Soh Tomoki, Inoue Yoshie, Xi Yong-Mei, Kato Yukio, Hattori Masa-Aki
Faculty of Agriculture, Graduate School, Kyushu University, Fukuoka 812-8581, Japan.
Asian J Androl. 2002 Jun;4(2):83-6.
The production of interspecific germline chimeras between chicken and quail were attempted employing the dissociated cells derived from the blastodermal central disk (stage X) and the germinal crescent region of embryo (stage 7-8).
The central disk (CD) of the area pellucida in chicken blastoderm (stage X) and the germinal crescent region (GCR) of embryo (stage 7-8) were dispersed and injected into the subgerminal cavity of quail blastoderm (stage X). Injected eggs were incubated for 7 days or to hatching. The donor chicken DNA was detected by the polymerase chain reaction.
In day-7 embryos, chicken DNA was detected in 5 gonads and 9 brains from 53 survived embryos received chicken CD cells, and 1 gonads and 6 brains from 27 survived embryos received chicken GCR. Chicken DNA was also detected from the semen of one adult male hatched from eggs received chicken GCR cells.

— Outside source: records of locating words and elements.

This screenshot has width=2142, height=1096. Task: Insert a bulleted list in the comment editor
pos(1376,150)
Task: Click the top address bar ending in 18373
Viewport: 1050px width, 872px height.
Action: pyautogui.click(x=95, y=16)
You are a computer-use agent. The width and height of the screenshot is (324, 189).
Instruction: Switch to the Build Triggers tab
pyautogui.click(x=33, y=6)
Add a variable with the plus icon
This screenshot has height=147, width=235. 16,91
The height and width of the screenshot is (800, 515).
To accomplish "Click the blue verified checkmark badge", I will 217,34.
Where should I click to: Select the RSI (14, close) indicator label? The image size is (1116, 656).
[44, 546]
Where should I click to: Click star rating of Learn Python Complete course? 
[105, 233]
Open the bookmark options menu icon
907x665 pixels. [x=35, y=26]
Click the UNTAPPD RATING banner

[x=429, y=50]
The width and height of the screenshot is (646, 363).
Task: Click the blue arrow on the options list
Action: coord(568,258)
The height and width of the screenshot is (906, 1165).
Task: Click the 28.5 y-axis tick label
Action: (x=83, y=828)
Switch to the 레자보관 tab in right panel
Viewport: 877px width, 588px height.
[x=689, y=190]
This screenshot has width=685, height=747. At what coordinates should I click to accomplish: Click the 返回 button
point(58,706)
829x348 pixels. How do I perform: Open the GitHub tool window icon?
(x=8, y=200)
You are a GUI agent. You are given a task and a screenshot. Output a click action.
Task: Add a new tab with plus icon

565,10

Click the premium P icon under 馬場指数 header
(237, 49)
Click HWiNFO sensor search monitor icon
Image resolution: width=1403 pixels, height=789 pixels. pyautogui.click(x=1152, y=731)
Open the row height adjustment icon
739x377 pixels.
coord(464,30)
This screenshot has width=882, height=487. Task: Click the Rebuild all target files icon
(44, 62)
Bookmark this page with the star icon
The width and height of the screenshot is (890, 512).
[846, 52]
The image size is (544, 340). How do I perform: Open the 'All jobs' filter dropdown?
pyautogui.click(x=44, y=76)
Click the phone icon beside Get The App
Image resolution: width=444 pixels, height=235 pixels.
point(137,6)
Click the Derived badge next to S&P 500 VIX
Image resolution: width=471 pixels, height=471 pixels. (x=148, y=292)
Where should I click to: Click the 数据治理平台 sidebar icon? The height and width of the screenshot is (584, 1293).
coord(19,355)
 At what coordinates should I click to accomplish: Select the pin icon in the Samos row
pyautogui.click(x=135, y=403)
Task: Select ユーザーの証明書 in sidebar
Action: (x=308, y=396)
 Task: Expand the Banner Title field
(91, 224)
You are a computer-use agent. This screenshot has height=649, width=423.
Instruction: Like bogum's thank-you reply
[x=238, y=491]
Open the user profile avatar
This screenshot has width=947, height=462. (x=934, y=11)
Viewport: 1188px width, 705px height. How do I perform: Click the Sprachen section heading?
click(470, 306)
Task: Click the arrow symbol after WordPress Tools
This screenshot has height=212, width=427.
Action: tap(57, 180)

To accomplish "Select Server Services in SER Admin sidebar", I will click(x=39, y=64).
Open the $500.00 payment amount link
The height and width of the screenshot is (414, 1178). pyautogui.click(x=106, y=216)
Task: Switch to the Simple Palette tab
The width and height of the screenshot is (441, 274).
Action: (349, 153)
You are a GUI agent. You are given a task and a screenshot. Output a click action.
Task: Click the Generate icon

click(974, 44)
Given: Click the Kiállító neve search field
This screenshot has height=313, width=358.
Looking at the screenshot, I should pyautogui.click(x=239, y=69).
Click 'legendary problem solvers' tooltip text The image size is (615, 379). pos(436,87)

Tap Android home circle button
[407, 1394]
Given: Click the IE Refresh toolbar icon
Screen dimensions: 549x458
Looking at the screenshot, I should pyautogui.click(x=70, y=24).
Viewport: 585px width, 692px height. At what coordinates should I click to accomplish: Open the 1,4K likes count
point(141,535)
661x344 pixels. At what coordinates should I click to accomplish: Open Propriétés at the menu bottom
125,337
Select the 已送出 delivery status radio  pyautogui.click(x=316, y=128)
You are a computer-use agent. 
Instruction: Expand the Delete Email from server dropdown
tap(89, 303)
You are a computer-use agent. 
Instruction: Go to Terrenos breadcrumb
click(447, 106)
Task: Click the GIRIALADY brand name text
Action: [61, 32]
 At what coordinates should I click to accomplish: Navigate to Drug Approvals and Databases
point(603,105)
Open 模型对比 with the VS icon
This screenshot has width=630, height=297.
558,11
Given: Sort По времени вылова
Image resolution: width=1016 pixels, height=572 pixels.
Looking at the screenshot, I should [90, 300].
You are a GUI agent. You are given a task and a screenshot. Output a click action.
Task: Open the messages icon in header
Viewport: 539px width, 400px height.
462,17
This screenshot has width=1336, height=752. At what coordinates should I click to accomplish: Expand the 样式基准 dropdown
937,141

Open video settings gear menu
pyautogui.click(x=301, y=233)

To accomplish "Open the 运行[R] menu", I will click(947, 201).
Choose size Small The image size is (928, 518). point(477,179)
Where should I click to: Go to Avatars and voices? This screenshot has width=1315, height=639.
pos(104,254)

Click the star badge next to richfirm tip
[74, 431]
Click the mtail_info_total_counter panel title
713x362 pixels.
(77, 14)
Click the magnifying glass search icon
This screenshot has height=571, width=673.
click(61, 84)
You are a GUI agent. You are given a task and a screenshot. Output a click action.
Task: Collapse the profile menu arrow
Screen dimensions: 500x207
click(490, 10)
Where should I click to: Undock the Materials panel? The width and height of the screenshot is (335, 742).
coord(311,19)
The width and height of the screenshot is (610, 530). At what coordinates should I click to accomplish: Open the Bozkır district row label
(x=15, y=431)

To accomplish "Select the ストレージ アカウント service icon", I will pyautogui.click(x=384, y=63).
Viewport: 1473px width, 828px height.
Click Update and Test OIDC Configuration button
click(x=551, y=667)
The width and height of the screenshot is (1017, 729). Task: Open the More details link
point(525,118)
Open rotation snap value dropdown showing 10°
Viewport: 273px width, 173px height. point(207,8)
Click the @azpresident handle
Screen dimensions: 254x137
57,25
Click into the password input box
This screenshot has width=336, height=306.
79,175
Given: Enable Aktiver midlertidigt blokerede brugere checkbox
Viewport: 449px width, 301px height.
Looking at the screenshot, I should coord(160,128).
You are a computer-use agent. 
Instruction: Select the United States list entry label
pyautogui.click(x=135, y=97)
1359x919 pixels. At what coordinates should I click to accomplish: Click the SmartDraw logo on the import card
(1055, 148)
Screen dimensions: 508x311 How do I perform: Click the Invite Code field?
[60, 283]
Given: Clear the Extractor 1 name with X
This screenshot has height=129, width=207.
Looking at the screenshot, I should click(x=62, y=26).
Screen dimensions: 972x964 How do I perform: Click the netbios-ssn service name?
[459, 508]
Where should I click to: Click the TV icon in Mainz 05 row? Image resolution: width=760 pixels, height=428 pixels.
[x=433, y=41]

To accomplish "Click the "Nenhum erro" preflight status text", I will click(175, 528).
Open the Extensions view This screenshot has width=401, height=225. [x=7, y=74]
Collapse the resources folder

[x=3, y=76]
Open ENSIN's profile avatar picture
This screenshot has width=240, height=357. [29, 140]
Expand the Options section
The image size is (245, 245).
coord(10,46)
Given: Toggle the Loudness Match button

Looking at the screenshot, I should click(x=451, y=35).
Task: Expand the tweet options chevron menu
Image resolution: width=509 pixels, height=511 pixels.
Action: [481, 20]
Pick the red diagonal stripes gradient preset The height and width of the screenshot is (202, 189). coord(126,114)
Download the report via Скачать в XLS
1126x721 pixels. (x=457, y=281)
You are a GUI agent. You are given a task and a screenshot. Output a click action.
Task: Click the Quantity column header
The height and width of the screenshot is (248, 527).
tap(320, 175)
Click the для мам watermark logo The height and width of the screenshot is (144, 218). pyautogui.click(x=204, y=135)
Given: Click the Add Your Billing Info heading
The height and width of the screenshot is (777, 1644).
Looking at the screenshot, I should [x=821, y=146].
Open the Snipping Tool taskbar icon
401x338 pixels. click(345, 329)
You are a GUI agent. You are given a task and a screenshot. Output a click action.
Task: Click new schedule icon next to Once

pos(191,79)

CD and GCR cells as the donors showed the possibility to produce the interspecific germline chimera, but further studies are needed to make necessary improvement.
尝试利用来自胚盘中央盘(X期)和胚胎生殖新月区(7-8期)的解离细胞,在鸡和鹌鹑之间产生种间生殖系嵌合体。
将鸡胚盘(X期)明区的中央盘(CD)和胚胎(7-8期)的生殖新月区(GCR)分散,并注入鹌鹑胚盘(X期)的胚下腔。将注射后的卵孵化7天或直至孵化。通过聚合酶链反应检测供体鸡的DNA。
在7日龄胚胎中,从接受鸡CD细胞的53只存活胚胎中的5个性腺和9个大脑中检测到鸡DNA,从接受鸡GCR的27只存活胚胎中的1个性腺和6个大脑中检测到鸡DNA。从接受鸡GCR细胞的卵孵化出的一只成年雄性的精液中也检测到鸡DNA。
作为供体的CD和GCR细胞显示出产生种间生殖系嵌合体的可能性,但需要进一步研究以进行必要的改进。